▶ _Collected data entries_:
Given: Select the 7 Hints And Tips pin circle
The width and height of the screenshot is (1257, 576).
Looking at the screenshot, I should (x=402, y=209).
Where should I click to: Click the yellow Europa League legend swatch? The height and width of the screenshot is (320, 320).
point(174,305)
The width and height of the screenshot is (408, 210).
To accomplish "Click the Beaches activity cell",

▶ _What to do_:
The entries above must be written out again exactly as they are.

▶ _Written solution_:
Given: Select the 7 Hints And Tips pin circle
The width and height of the screenshot is (1257, 576).
Looking at the screenshot, I should (x=402, y=209).
Where should I click to: Click the yellow Europa League legend swatch? The height and width of the screenshot is (320, 320).
point(174,305)
The width and height of the screenshot is (408, 210).
To accomplish "Click the Beaches activity cell",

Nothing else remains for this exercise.